Excerpt:
________

Stem Cell Therapy: A Prospective Treatment for Alzheimer's Disease

Abstract

Alzheimer's disease (AD) without cure remains as a serious health issue in the modern society. The major neuropathological alterations in AD are characterized by chronic neuroinflammation and neuronal loss due to neurofibrillary tangles (NFTs) of abnormally hyperphosphorylated tau, plaques of β-amyloid (Aβ) and various metabolic dysfunctions. Due to the multifaceted nature of AD pathology and our limited understanding on its etiology, AD is difficult to be treated with currently available pharmaceuticals. This unmet need, however, could be met with stem cell technology that can be engineered to replace neuronal loss in AD patients. Although stem cell therapy for AD is only in its development stages, it has vast potential uses ranging from replacement therapy to disease modelling and drug development. Current progress with stem cells in animal model studies offers promising results for the new prospective treatment for AD. This review will discuss the characteristics of AD, current progress in stem cell therapy and remaining challenges and promises in its development.

________

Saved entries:

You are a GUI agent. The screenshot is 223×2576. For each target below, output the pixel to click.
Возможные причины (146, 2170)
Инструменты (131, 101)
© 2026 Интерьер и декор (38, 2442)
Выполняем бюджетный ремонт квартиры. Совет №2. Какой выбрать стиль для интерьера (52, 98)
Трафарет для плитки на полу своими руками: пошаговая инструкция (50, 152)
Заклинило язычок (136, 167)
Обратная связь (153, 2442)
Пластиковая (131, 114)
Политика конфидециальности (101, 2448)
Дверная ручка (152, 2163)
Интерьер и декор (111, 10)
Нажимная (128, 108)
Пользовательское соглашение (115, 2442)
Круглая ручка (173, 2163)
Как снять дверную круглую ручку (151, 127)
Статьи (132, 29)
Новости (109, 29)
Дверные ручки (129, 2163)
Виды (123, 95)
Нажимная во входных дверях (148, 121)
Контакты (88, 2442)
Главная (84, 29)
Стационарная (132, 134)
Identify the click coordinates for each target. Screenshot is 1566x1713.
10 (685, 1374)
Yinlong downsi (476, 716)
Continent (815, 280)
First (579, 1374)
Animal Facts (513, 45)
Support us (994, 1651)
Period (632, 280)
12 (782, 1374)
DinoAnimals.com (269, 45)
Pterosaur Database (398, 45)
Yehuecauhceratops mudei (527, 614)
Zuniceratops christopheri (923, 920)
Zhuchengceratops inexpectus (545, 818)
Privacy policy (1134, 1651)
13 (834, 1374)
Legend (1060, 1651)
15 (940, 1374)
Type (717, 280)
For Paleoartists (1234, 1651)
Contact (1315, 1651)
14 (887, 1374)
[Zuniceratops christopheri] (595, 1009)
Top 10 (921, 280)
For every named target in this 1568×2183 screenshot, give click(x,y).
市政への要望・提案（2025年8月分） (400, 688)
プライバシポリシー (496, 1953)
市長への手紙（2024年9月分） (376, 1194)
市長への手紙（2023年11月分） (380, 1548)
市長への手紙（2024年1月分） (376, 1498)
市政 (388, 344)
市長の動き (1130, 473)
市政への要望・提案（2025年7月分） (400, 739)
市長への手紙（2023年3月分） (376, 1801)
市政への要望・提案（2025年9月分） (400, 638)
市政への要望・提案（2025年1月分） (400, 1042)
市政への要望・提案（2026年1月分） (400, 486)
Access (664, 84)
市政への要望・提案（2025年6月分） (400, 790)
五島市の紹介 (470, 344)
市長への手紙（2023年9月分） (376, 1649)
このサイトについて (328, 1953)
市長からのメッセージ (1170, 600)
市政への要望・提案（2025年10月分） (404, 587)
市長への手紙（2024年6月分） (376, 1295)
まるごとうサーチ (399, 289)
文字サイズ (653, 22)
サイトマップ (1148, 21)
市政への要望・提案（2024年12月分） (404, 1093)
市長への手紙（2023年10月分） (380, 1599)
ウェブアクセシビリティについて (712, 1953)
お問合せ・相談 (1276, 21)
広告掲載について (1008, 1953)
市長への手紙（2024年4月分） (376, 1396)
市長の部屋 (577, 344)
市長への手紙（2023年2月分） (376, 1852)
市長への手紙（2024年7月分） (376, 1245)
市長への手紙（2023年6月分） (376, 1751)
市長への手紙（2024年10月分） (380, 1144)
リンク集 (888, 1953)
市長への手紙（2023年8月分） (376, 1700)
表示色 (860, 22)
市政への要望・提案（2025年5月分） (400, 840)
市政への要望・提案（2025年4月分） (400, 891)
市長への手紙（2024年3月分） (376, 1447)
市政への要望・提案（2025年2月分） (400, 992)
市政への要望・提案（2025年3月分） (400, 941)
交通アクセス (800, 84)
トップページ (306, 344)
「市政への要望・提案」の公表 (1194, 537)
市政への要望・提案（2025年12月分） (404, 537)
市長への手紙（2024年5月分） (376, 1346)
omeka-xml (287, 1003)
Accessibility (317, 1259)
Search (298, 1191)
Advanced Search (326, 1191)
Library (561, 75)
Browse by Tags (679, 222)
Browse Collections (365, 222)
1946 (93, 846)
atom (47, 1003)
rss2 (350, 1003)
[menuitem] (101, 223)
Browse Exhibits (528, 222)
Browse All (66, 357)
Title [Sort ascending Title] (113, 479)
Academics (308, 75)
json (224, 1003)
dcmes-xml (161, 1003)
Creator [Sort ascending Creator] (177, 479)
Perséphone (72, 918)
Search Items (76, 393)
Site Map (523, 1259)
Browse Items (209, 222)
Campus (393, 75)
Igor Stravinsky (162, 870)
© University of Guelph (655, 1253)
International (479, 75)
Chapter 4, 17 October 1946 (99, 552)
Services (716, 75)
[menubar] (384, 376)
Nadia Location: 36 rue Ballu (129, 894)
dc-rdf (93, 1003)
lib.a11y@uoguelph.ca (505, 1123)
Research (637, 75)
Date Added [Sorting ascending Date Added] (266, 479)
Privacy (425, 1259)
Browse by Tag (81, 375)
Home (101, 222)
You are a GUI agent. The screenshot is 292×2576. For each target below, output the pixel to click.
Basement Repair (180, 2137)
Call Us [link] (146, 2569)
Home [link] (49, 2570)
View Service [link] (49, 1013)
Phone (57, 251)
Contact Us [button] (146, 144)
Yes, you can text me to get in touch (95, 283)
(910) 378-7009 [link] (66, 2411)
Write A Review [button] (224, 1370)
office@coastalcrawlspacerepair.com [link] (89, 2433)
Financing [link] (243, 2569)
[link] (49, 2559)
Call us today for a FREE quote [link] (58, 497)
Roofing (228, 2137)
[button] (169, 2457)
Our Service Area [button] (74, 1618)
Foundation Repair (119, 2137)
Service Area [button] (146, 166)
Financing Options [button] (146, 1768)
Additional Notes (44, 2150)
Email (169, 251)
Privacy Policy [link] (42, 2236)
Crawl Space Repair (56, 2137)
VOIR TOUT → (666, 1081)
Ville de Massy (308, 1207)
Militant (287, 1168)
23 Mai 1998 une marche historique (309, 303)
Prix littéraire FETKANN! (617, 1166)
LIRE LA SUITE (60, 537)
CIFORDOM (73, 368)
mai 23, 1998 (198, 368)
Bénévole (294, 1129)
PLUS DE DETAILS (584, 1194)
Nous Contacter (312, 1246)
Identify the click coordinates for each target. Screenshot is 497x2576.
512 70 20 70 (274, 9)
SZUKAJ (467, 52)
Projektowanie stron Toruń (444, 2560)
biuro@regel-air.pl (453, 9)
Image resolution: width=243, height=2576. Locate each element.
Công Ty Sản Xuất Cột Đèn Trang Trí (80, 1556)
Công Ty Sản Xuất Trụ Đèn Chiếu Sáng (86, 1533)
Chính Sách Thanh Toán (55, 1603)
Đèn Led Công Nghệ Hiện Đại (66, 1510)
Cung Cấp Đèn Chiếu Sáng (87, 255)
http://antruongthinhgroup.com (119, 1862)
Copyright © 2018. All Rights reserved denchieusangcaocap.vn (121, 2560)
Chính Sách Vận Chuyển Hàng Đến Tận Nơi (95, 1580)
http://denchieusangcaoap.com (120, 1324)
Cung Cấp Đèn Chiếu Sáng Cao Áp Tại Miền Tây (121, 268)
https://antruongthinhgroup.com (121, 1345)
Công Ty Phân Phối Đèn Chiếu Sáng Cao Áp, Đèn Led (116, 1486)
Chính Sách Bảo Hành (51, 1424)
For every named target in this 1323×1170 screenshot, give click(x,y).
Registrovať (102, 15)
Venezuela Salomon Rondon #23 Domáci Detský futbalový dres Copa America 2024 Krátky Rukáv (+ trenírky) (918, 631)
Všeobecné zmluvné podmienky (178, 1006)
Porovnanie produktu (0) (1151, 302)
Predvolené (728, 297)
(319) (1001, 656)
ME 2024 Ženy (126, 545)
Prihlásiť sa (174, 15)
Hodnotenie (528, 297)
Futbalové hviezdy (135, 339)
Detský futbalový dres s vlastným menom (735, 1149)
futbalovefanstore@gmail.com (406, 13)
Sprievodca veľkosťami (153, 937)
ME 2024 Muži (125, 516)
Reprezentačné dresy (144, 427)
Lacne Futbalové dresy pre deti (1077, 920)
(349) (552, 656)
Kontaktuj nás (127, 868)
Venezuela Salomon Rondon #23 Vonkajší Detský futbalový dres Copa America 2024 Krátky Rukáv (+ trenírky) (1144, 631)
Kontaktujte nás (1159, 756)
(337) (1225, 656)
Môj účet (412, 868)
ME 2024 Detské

________

Exercise instructions: In the abstract on stem cell therapy for Alzheimer's disease, what two conditions characterize the major neuropathological alterations in AD? This material has no connection to the abstract on stem cell therapy for Alzheimer's disease.

Exercise answer: Chronic neuroinflammation and neuronal loss.